La capacidad de Arrecifes para salvar vidas

En periodismo existe una máxima histórica que dice que «los aviones que se caen son noticia; los que llegan a destino, no lo son». Y es cierto. Como también es cierto que los que llegan a destino son infinitamente más.

Esto podría aplicarse también al tema del Hospital Municipal de Arrecifes, aunque más que al nosocomio en sí, a sus profesionales, enfermeros y empleados.

Solemos leer en los medios quejas sobre problemas en la atención, algunos graves. Y existen, es verdad. Y hay que ponerse en la piel de las personas que la sufren. Son los «aviones que se caen»; pero «los que llegan a destino», las buenas atenciones, la resolución de serios problemas de salud, son infinitamente más.

Por ello también, como le damos difusión a los problemas, creemos necesario destacar hechos como el ocurrido la semana pasada, cuando profesionales y personal del Hospital literalmente le salvaron la vida a un nene de 11 años que sufrió un gravísimo accidente.

MAXI VOLVIÓ A NACER EN ARRECIFES

Maxi es un pequeño de 11 años que viajaba en una Ford Ecosport como acompañante de Luis Alberto Chavarría, desde Olavarría hacia la provincia de Entre Ríos. Llegando a Arrecifes por ruta 51, a la altura del puente de Arroyo Luna, donde la cinta asfáltica se convierte en un embudo para atravesar el estrecho puente, se produjo el gravísimo accidente. Dos de los hierros de la baranda del puente atravesaron literalmente a camioneta, Y uno de ellos, el cuerpito de Maxi: lo peforó a la altura del abdomen, atravesó su asiento, el asiento de atrás, y salió por el baúl de la camioneta. El otro hierro le cortó un brazo.

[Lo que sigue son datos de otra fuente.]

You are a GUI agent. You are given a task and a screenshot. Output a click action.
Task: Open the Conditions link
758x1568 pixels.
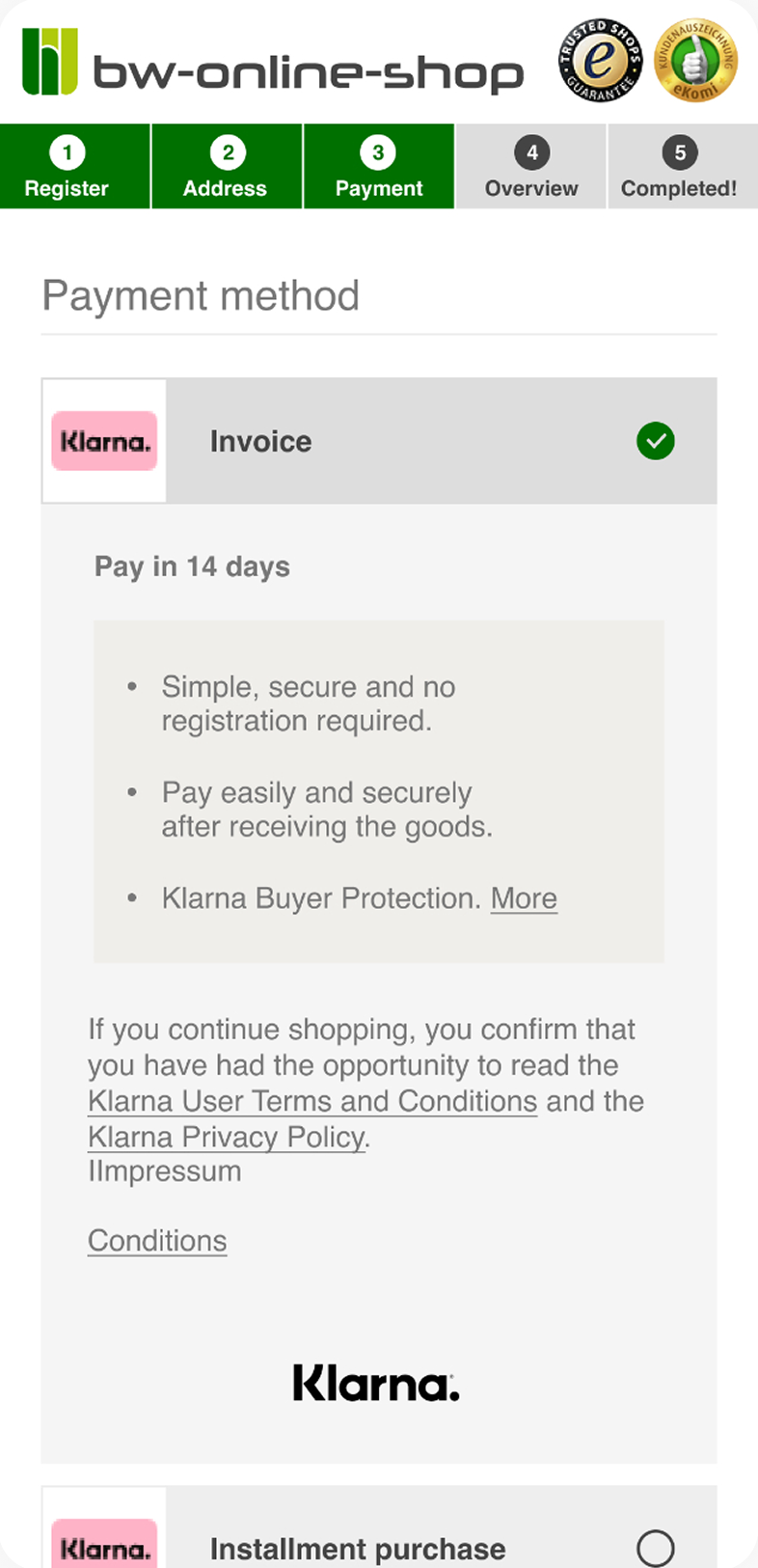pos(157,1240)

La situación era desesperante, desgarradora. Y arrancamos con el trabajo de nuestros inigualables Bomberos Voluntarios, con una capacidad y responsabilidad de excelencia. Para que el nene no se desangre y para no causarle aún mayores daños físicos, no le retiraron el caño de su cuerpo. Cortaron el hierro y retiraron a Maxi del vehículo con el mismo atravesándolo, para que la ambulancia del SAME lo traslade al Hospital.

Allí comenzó a trabajar el gran servicio de salud con el que contamos en nuestra ciudad, desde Leo, el chofer de la ambulancia; los doctores Leticia Picabea, Matías Davico, Juan Schesi, Leonardo Topazzino, Raúl Rodríguez, el cirujano Fernández Alba, la técnica en imágenes Noelia Suárez, enfermeros, instrumentadores, anestesistas, personal de rayos… Más de 15 personas de nuestro hospital trabajando en equipo ante una emergencia límite, dramática, fundamentalmente porque se trataba de un nenito que estaba muriendo, literalmente.

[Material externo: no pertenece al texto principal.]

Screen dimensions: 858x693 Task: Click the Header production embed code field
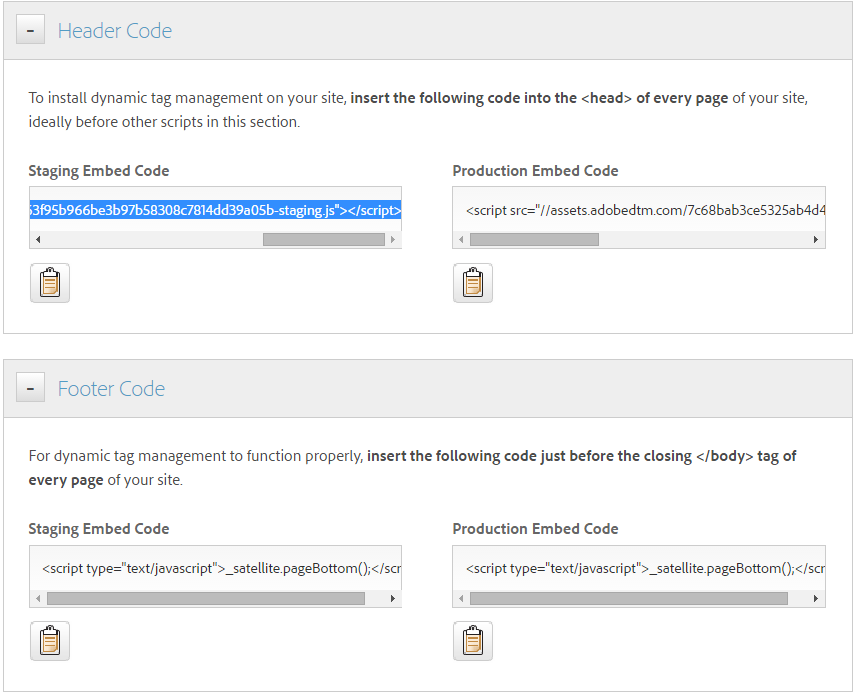(x=639, y=211)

No sólo lograron salvarle la vida sino que también le salvaron el bracito, desgarrado, que lo primero que indicaba era una amputación.

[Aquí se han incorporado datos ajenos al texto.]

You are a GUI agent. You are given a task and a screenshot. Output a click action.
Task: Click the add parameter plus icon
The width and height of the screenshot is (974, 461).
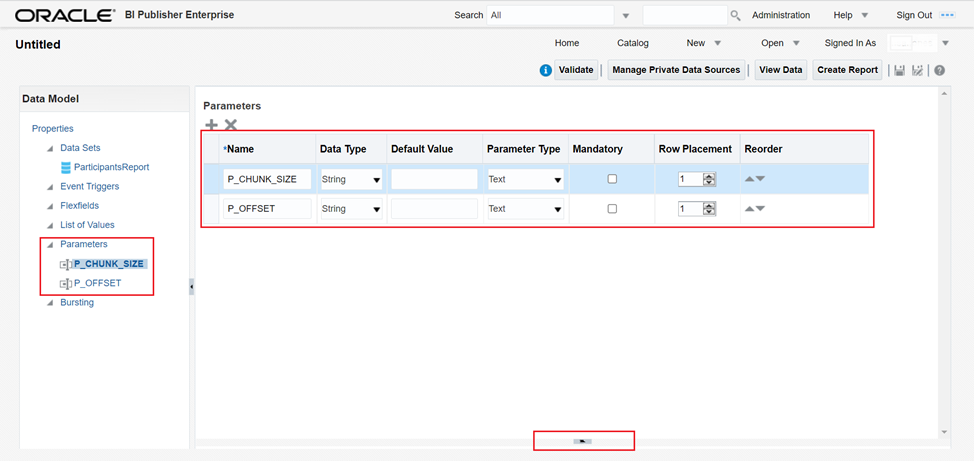pyautogui.click(x=211, y=125)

Maxi y su familia jamás se van a olvidar del Hospital de Arrecifes ni de su personal ni de los Bomberos, obviamente. Estarán eternamente agradecidos. Nosotros, los arrecifeños que lo utilizamos permanentemente, tendríamos que sentirnos orgullosos de nuestro nosocomio. Claro que hay casos en los que algunos médicos en particular no han actuado como corresponde y pacientes lo han sufrido gravemente. Pero estos últimos son «los aviones que se caen», que son noticia. Esta vez queríamos que fuera noticia uno de los tantos aviones que llega a destino y que salva vidas.